Arachniotus ruber

Scientific classification
- Kingdom: Fungi
- Division: Ascomycota
- Class: Eurotiomycetes
- Order: Onygenales
- Family: Gymnoascaceae
- Genus: Arachniotus
- Species: A. ruber
- Binomial name: Arachniotus ruber (Tiegh.) J. Schröt. (1893)
- Synonyms: Gymnoascus ruber Tiegh. (1877); Pseudoarachniotus ruber (Tiegh.) G.F. Orr, G.R. Ghosh & K. Roy (1977);

= Arachniotus ruber =

- Authority: (Tiegh.) J. Schröt. (1893)
- Synonyms: Gymnoascus ruber Tiegh. (1877), Pseudoarachniotus ruber (Tiegh.) G.F. Orr, G.R. Ghosh & K. Roy (1977)

Species of fungus

Arachniotus ruber is a species of fungus belonging to the genus Arachniotus in the family Gymnoascaceae. This fungus is a mesophile that reproduces both sexually and asexually. So far, there have been no reports of the fungus being pathogenic.

==History and taxonomy==
Arachniotus ruber was first described by Philippe Édouard Léon Van Tieghem in 1877 and it was thought to belong to the genus, Gymnoascus, due to similarities he observed in the gametangial initials. It was not until 1893 that Schroeter transferred the species to his recently established genus, Arachniotus, due to it possessing many of the corresponding traits. At the time, Schroeter did not designate a type species for the genus, which resulted in some debate until a lectotype, A. candidus, was eventually identified by Clements and Shear in 1931. With this change, A. ruber was excluded from the Arachniotus genus because it did not display type characteristics within its ascospores (3). Consequently, Orr, Ghosh, and Roy moved the species to the genus, Pseudoarachniotus, in 1977.

==Morphology==
Arachniotus ruber have discrete ascomata present, usually confluent and mostly spherical, measuring 20-200 μm and are red, orange, and brown in colour. Asci of A. ruber are ovoid, hyaline, and measure 10-13 x 7-10 μm. The ascospores of A. ruber are smooth, spherical, and vary in colour between red, orange, and yellow. They have an equatorial groove along the longitudinal axis, giving them a shape similar to that of a pulley wheel, and they measure 2.8-4.4 x 4-6.6 μm. Asexual spore states of A. ruber are represented by hyaline arthroaleuriospores measuring 8-30 x 2.2–3.3 μm.

==Habitat and ecology==
Arachniotus ruber has been found in the excrement of various animals, with the majority of samples being obtained in the United Kingdom and Germany. Van Tiegham first observed the species within dog and rat dung in France. Schroeter obtained samples of the species from dog and goat dung in Germany. There is also an occurrence of the species being found in hawk pellets by Dr. Arvids E. Apinis at the University of Nottingham in 1958. Another instance of A. ruber was found in a cave in Spain.

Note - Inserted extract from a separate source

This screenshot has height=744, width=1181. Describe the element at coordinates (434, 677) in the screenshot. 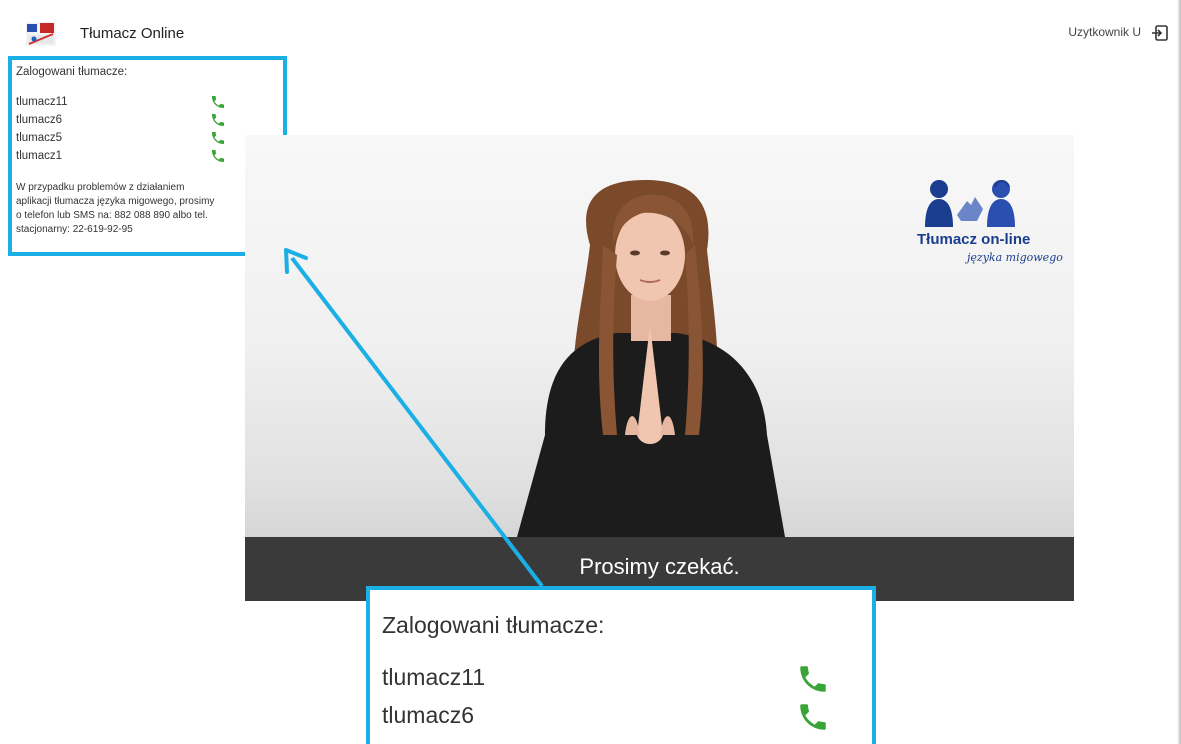

I see `interpreter-name-zoom: tlumacz11` at that location.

==Preparation and cultivation==
In order to sporulate under laboratory conditions, Arachniotus ruber is most commonly grown on freezing agar, which is a medium prepared using potatoes, agar, glucose, yeast extract, and activated carbon. As A. ruber grows on this medium, it will initially form white hyphae that will turn orange red and the colonies are pasty with occasional concentric rings of mycelium. The species has been observed to grow at 30 °C and show no further signs of growth at 37 °C.

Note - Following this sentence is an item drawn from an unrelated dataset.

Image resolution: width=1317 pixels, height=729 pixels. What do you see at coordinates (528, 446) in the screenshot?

==Usage and applications==
There have been very few studies that delve into the potential applications of Arachniotus ruber. One study done in 2016 displayed the potential of A. ruber being used to increase the nutritional value of wheat straw. Another, more recent study from 2019 investigated the species’ usefulness in combatting malnutrition in developing countries. The study goes into detail about how malnutrition stems from protein deficiency, and performed an experiment using A. ruber. The experiment used dry banana peels as a basis for the substrate and prepared A. ruber in media, autoclaving the two together under various conditions. After some processing, the resulting feed was consumed by broiler chicks. The results of a proximate analysis showed that A. ruber was able to increase the nutritional value of the resulting biomass protein, showing potential in this area of research.